Ralph came back home with me.

I had not been sure that he would when I took our aging, hobbling 11-year-old Aussie/Lab mix dog to the veterinarian.

At times, Ralph looks pitiable. His once sparkling eyes are clouded by cataracts. He does not hear me call unless I shout. His once perky ears droop. His nerve-damaged left rear leg is more like a stick or crutch than a full-fledged leg. When he gets up, it takes him longer than it takes me to get out of bed, and that is a l-o-n-g time.

Is it time to put an end to this?

If Ralph stayed like that, it might be. But once he has limbered up his arthritic joints, Ralph comes close to being the dog that delighted us, our children and our grandchildren with his play-with-me attitude and his loopy, goofy, lolling-tongue antics.

I have not seen him run in a month or two, but the other day, I did see him trot. With warmer weather, Ralph forces himself to tag along with me and our other dog, Buddy, during our half-mile daily walks.

He barks when the package delivery driver pulls into the driveway, though he might not bestir himself to get up.

Once, that bark was full-throated. It could even be frightening. Ralph has never been combative with people, but he has taken his guard dog responsibility seriously with respect to deer, bears and other unwanted visitors.

When I took Ralph to the vet, he looked like he was on his last legs.

Four hours later, fortified by increased pain medication, Ralph silently padded up behind me and stuck his cold, wet nose up the leg opening of my shorts, seeking biscuits.

He got two, and a scolding for having made me jump.

But the scolding was paternal, not punitive. I think Ralph knew it.

I remember — sometimes too well — when, as a parent, I angrily reacted with shouts and belittling criticisms while confronting a dilatory child. Those outbursts were spawned by the anger that arises out of anxiety and worry, not genuine hostility. But the words still hurt.

The kids would usually be crushed. I would have to decide whether to try to make amends or to let time heal the wound I had inflicted.

Ralph doesn’t get crushed.

Oh, he cringes. His head sags, his shoulders droop, his longhaired tail tucks way up between his hind legs.

It is an act

I have never struck him in anger. I got Ralph when I was in my 60s and wiser than I had been as a thirtysomething, harried, financially challenged father.

These days, Ralph’s pitiable posture moves humans away from anger and toward sympathy for our beloved, long-suffering canine companions — never mind the mess of torn-up garbage or smelly parts of deer that died days ago, now dragged into our yard. We clean up. We offer biscuits. All is well. That’s a good dog for you.

At the veterinarian’s office, I tried to discuss whether to let Ralph limp along, or not.

I cried.

Crying is not a new experience for me, nor is it rare. A day earlier, I had cried at the cemetery in Warren as we planted flowers on graves, preparing them for the Memorial Day weekend. Those tears blurred my vision while watching my son Matt, himself now a fiftysomething guy, run the string trimmer around the headstone of my former wife who had had a huge hand in raising him.

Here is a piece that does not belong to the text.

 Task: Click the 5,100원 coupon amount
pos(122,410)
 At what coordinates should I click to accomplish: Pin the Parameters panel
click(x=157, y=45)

She and I had our differences. We ended up divorced. But she was a stabilizing, caring co-parent for Matt and his two brothers as we brought them together with her daughter and then had two more of our own children.

So there was Matt, a just-retired Air Force colonel, on his hands and knees, brushing the trimmed grass clippings away from her grave. That is an acknowledgement.

So, yes, I cried. If Matt saw me cry, it wouldn’t have been the first time, and won’t be the last.

I laugh a lot, too. For the past 11 years, I have laughed at the joy and humor Ralph has brought to our lives. When at the vet’s office, I cried, that’s just part of it all.

The vet and her co-worker got misty eyed as well as we looked at Ralph silently looking back at us.

“Whatever you folks decide….” he seemed to say.

I decided that since he is not audibly groaning in pain, since he can still walk, since he can still curl up with our new kittens (Yes, our dogs do that) … aww, hell, he’s coming home where he belongs.

It might only be for a few days. It sure won’t be for years and years.

But we’ll take what we have left of our lives together, Ralph and I. And we’ll live those lives, not just exist.